2006-01-14 20:15:27 | インポート

06011415 ※引用図は、14日15時の天気図です。気象庁HPより引用。

14日は、低気圧が本州南岸を発達しながら東進し、本州付近の上空には南から暖かい気流が流れ込んだため、今回は、本州各地では雪ではなく 雨となったところがほとんどでした。

このため、北陸や山陰など、これまで、かなりの積雪のあるところでは雪解けが進み、山間部では なだれが多発しました。このなだれのため、交通機関に影響の出た個所もありましたね。 ただ、関東平野では、地表付近には冷たい空気が滞留し、東京など、1日中肌寒い陽気となってしまいました。 Photo Photo_1 Photo_2

※引用図は、オハイオ州立大学のHPから引用しました、館野(茨城) 八丈島 浜松の3地点の、14日9時現在の3000メートル上空までの気温の様子図です。

八丈島や浜松では、すでに、地表付近では10℃を超えて、この時期としては、かなり気温があがっていますが、関東平野のほぼ中央部ある館野では、ようやく2~3℃と寒々しくなっています。 この現象は、高気圧が移動性となって、関東東海上に抜けて、西から低気圧が進んでくる場合に、関東平野ではよく見かけられることです。

高気圧が関東東海上に抜けて、関東の東海上で、等圧線が南北か、北西~南東方向に走る場合、このように関東平野の地表付近に冷気が滞留してしまう現象が発生します。 これは、、関東の東海上に親潮が北から流れているため、関東東海上で東風や南東風が吹いても、この親潮の海流の影響で、北向きに風向きが変って関東平野に入り込み、この気流自体、関東平野内で澱んでしまうため

このようにして、関東平野の地表付近に冷気がたまりやすくなります。

20060114150000200601141500001 ※引用図は14日15時の関東周辺アメダス気温図と、風向風速図です。
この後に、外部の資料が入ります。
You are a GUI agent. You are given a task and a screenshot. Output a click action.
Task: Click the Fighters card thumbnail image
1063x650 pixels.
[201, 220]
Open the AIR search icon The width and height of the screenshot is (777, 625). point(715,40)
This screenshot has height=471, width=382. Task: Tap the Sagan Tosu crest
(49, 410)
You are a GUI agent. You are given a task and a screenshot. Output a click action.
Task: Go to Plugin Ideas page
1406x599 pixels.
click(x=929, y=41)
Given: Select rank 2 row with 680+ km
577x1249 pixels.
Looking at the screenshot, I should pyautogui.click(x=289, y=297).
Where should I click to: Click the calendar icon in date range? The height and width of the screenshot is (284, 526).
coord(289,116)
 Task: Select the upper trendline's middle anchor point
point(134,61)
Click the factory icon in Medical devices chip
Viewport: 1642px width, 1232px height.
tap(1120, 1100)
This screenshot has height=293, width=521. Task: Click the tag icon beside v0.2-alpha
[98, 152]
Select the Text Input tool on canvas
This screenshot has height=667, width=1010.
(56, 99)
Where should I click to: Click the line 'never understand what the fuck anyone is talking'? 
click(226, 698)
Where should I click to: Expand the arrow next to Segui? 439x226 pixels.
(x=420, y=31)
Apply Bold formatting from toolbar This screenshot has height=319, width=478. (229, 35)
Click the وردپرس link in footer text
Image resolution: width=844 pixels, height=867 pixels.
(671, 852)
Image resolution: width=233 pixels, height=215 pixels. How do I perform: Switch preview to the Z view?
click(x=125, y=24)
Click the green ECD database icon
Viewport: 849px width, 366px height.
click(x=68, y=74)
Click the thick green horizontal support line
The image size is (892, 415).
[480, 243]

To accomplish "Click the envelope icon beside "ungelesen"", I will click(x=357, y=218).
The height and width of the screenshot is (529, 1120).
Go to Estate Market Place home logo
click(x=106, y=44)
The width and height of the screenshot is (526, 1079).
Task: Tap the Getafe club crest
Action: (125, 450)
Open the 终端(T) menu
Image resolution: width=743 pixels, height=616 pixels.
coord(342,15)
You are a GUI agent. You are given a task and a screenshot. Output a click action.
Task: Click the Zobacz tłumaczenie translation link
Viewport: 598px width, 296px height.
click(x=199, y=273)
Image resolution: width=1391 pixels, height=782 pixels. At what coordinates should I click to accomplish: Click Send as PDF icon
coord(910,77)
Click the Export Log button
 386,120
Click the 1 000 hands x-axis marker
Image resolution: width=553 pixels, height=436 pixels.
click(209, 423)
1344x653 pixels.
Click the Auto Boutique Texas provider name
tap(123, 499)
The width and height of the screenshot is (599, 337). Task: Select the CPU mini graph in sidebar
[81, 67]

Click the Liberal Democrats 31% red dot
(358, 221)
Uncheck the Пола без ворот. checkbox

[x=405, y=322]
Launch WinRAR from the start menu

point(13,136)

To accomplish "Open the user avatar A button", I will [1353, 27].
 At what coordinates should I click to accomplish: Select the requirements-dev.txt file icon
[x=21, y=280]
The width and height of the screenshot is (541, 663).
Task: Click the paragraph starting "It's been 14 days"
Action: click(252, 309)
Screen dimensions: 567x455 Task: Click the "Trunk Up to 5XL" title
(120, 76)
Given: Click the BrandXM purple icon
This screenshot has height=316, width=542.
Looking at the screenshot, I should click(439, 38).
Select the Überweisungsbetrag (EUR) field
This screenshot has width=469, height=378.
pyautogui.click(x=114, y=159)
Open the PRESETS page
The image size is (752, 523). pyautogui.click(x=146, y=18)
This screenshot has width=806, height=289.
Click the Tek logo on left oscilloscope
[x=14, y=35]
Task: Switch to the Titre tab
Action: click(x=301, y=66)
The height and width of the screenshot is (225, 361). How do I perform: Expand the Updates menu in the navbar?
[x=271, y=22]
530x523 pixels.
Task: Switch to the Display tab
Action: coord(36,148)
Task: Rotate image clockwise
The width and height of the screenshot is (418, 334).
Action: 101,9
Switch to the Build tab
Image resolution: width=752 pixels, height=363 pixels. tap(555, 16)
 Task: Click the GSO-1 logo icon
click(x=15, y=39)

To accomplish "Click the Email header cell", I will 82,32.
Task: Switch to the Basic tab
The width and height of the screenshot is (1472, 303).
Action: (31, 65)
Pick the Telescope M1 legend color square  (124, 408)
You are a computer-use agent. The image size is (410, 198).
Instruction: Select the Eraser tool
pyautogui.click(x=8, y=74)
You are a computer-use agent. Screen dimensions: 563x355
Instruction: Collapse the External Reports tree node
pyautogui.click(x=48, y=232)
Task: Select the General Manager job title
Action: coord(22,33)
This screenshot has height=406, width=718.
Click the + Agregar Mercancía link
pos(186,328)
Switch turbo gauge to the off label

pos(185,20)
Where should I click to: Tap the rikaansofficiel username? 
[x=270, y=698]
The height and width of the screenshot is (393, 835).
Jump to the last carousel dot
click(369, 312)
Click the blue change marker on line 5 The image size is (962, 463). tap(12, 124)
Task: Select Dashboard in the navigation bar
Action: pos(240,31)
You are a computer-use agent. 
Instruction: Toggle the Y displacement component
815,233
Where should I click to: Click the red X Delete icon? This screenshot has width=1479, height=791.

気象庁HPより引用。

ただ、関東の南岸部までは、この冷気はかかりにくく、引用図のように、神奈川県沿岸部から千葉県沿岸部にかけて、気温と風向の明瞭なコントラストを形成する場合が多いものです(このコントラストを沿岸前線と呼んでいます。)

この沿岸前線上では、特に雨量がまとまり、時には突風や竜巻と言った、シビアーな現象を引きおきします。 14日夕刻から、当該 沿岸前線が発生している、千葉県から神奈川県三浦半島、それに静岡県伊豆南部では、局地的にかなりの大雨となっています。